● **Listed entries**
— start —

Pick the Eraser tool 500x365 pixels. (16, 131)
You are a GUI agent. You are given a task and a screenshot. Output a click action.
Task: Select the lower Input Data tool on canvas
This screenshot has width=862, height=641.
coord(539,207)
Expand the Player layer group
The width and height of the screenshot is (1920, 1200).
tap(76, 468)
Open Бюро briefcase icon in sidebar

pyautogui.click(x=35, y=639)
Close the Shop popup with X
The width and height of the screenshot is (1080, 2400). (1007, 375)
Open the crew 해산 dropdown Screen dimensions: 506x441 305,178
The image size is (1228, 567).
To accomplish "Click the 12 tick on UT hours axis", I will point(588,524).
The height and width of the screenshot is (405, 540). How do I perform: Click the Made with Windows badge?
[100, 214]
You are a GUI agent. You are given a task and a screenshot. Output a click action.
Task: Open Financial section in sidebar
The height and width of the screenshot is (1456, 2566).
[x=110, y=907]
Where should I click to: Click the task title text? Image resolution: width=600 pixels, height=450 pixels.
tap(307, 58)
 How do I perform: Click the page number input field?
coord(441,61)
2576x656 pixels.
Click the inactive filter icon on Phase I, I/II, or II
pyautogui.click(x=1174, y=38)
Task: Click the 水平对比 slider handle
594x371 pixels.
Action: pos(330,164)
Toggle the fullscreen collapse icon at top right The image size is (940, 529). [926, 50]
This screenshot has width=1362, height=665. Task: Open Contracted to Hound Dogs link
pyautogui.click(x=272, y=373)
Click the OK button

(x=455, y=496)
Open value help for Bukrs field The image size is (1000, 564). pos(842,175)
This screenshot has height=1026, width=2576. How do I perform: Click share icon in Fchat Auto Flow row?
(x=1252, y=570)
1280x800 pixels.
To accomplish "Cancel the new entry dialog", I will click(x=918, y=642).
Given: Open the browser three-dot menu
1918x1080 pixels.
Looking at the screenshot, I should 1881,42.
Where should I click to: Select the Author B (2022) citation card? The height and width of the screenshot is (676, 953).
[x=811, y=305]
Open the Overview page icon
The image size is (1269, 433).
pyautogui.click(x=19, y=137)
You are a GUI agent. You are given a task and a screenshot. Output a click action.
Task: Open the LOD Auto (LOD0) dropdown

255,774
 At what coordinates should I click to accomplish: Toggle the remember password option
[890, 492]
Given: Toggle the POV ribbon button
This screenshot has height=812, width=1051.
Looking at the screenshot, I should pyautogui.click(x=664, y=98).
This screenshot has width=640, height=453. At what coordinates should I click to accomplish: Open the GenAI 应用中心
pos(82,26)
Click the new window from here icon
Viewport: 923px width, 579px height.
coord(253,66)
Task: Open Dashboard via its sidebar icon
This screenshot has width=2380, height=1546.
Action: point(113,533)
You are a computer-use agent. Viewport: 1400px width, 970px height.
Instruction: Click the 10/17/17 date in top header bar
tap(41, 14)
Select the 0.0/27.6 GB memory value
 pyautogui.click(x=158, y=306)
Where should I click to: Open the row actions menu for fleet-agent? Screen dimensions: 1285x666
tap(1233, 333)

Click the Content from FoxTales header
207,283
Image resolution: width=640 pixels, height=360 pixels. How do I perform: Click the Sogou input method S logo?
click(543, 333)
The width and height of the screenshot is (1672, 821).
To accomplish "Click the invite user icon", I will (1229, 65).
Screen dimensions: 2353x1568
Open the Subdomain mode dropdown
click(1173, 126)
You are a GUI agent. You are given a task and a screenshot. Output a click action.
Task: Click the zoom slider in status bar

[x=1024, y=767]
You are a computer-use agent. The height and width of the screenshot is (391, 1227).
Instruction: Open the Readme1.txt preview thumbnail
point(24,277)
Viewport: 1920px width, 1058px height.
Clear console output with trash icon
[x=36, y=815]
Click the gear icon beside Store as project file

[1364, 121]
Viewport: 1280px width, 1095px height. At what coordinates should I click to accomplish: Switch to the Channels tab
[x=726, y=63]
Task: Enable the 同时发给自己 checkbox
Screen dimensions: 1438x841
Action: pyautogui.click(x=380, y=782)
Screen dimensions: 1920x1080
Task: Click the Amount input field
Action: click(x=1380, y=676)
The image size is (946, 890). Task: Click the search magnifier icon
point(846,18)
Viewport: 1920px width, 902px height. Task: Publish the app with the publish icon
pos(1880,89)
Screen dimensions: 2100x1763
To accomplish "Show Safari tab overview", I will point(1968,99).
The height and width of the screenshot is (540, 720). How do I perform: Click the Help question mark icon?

— end —

● **The problem**
Report every line in the entries above that contains the word "Toggle", copying each line in full.

● **Result**
Toggle the fullscreen collapse icon at top right The image size is (940, 529). [926, 50]
 At what coordinates should I click to accomplish: Toggle the remember password option
Given: Toggle the POV ribbon button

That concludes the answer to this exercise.